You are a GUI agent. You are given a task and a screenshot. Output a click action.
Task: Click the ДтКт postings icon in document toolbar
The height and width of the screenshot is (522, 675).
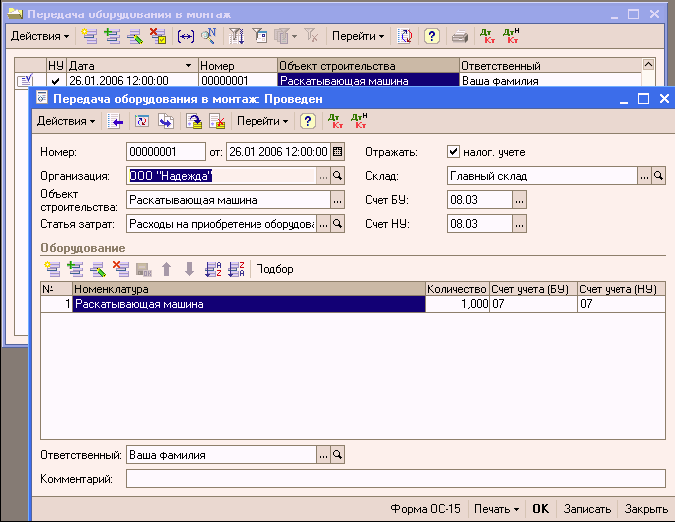(335, 121)
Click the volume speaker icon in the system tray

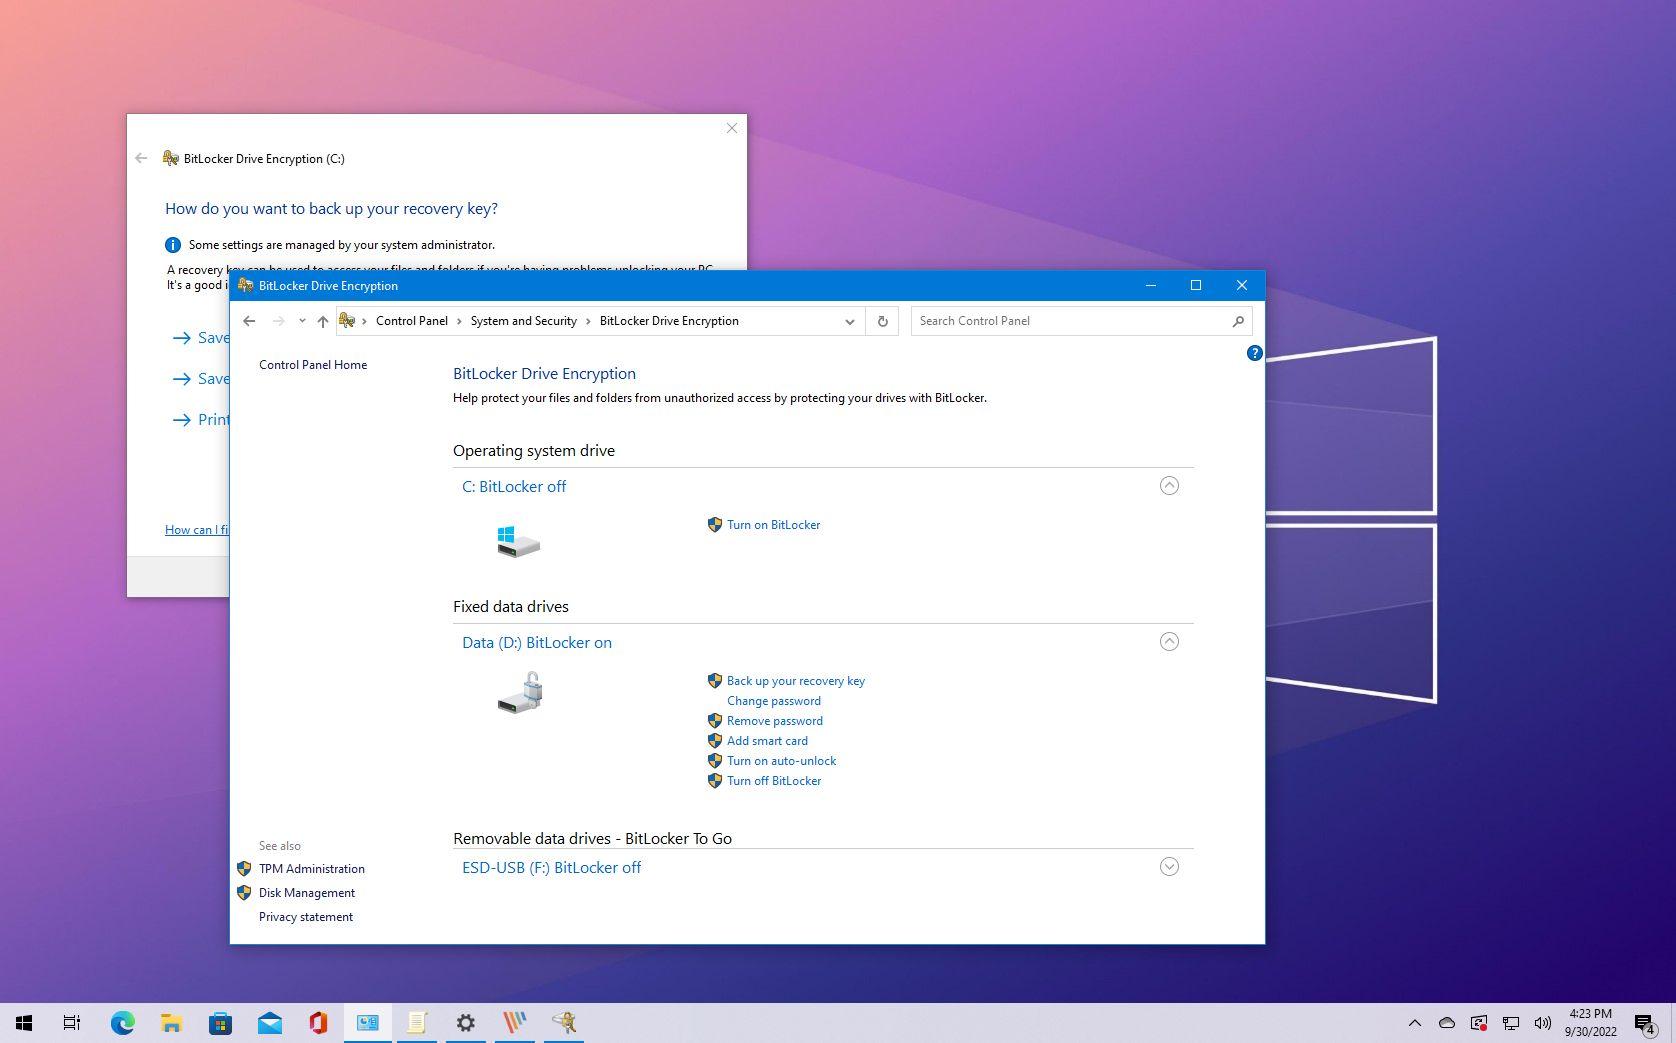click(1543, 1023)
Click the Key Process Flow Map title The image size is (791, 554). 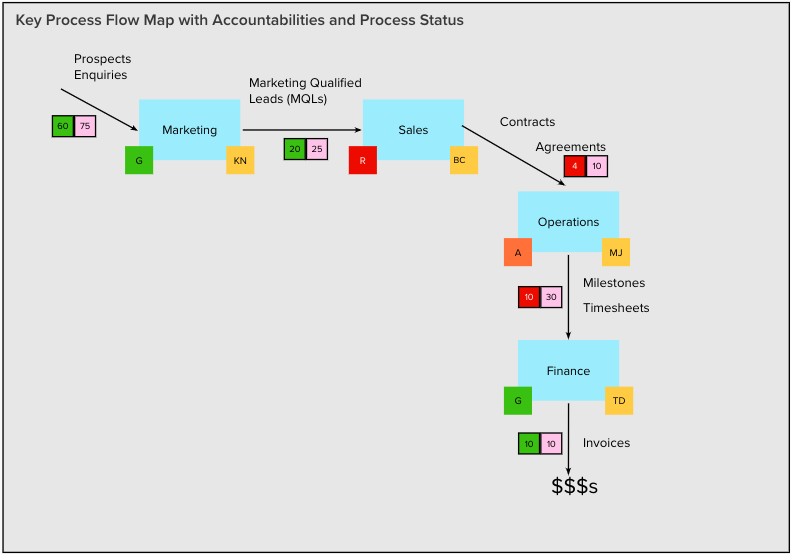coord(240,20)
□ □ □
▶ _Written request_: Write out every line in full, from the start through the line containing "click(1543, 1023)", multiplying each coordinate in the answers by 0.4 and rounding to whole numbers, with halves rounded up. Leave the pictures out.

▶ _Answer to this exercise_:
You are a GUI agent. You are given a task and a screenshot. Output a click action.
Task: Click the ДтКт postings icon in document toolbar
The height and width of the screenshot is (522, 675).
(134, 48)
Click the volume speaker icon in the system tray

click(617, 409)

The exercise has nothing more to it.